RECORD EXTRACTS Start Marker

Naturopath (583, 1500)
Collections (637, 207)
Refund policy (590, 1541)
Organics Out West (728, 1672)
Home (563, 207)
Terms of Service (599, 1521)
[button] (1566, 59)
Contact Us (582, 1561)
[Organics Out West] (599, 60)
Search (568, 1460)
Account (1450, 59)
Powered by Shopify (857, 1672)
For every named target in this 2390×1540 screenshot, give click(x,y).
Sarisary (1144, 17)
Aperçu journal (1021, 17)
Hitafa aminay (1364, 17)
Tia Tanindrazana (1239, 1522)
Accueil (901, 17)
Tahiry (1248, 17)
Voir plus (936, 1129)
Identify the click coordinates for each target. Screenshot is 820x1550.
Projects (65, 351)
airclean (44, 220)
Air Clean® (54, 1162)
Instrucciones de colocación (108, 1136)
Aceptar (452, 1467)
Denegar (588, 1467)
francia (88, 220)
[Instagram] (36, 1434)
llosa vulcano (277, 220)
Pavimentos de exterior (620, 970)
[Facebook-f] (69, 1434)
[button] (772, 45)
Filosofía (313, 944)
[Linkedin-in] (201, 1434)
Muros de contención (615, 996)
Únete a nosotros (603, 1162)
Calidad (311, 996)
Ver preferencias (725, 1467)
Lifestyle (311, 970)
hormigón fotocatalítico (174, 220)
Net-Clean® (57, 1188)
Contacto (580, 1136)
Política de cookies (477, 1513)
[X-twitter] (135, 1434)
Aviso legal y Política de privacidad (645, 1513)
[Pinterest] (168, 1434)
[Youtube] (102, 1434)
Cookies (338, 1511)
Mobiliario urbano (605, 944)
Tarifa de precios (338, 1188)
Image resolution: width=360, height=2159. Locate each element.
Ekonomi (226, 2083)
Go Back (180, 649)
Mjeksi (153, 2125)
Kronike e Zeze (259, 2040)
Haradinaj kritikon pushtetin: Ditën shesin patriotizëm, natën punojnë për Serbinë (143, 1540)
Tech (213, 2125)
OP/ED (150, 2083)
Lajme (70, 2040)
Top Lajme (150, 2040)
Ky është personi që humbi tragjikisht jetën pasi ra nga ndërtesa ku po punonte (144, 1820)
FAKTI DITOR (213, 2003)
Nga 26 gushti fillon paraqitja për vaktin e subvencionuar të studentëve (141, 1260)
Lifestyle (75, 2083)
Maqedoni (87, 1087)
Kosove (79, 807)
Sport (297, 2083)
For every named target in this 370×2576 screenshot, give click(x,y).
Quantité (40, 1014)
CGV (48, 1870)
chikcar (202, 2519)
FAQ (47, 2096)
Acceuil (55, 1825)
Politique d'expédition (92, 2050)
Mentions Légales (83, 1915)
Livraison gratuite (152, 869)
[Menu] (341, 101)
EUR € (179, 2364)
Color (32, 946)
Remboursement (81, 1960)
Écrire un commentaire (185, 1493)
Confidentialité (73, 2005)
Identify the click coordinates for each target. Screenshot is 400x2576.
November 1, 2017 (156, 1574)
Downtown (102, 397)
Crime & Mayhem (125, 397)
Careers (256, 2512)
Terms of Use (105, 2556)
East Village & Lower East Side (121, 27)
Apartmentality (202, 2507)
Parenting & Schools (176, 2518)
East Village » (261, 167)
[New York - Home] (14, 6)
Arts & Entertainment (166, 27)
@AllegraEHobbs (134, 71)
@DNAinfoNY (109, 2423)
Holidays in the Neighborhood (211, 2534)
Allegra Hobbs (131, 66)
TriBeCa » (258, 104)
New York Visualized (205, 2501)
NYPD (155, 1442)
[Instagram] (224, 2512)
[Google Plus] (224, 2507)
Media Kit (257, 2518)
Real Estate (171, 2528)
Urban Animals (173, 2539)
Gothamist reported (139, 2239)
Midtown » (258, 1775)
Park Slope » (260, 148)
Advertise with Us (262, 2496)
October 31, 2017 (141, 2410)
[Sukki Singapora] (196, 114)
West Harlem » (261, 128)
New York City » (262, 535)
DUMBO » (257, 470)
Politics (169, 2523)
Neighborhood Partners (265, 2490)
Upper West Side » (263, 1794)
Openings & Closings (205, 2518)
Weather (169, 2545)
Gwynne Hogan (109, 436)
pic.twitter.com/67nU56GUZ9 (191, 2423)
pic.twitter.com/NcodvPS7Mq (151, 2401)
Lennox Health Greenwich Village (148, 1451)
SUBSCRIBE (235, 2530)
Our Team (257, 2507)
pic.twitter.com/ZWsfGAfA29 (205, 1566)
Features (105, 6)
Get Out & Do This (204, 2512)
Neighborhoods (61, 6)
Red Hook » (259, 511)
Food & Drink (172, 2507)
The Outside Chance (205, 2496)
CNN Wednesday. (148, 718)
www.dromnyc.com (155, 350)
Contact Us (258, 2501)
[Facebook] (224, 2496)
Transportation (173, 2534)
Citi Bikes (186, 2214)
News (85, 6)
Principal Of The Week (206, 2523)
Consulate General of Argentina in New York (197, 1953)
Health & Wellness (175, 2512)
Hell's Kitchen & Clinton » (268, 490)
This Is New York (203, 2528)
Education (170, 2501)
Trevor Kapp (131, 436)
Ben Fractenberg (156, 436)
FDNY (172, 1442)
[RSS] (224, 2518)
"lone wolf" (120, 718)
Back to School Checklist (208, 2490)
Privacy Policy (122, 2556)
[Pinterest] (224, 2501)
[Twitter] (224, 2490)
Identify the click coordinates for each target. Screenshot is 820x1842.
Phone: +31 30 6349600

RECORD EXTRACTS End Marker

▶ _YOUR INSTRUCTIONS_:
Starting at the first line of the records, print each line exactly, stopping after the line that contains "Voir plus (936, 1129)".

▶ _FINAL ANSWER_:
Naturopath (583, 1500)
Collections (637, 207)
Refund policy (590, 1541)
Organics Out West (728, 1672)
Home (563, 207)
Terms of Service (599, 1521)
[button] (1566, 59)
Contact Us (582, 1561)
[Organics Out West] (599, 60)
Search (568, 1460)
Account (1450, 59)
Powered by Shopify (857, 1672)
For every named target in this 2390×1540 screenshot, give click(x,y).
Sarisary (1144, 17)
Aperçu journal (1021, 17)
Hitafa aminay (1364, 17)
Tia Tanindrazana (1239, 1522)
Accueil (901, 17)
Tahiry (1248, 17)
Voir plus (936, 1129)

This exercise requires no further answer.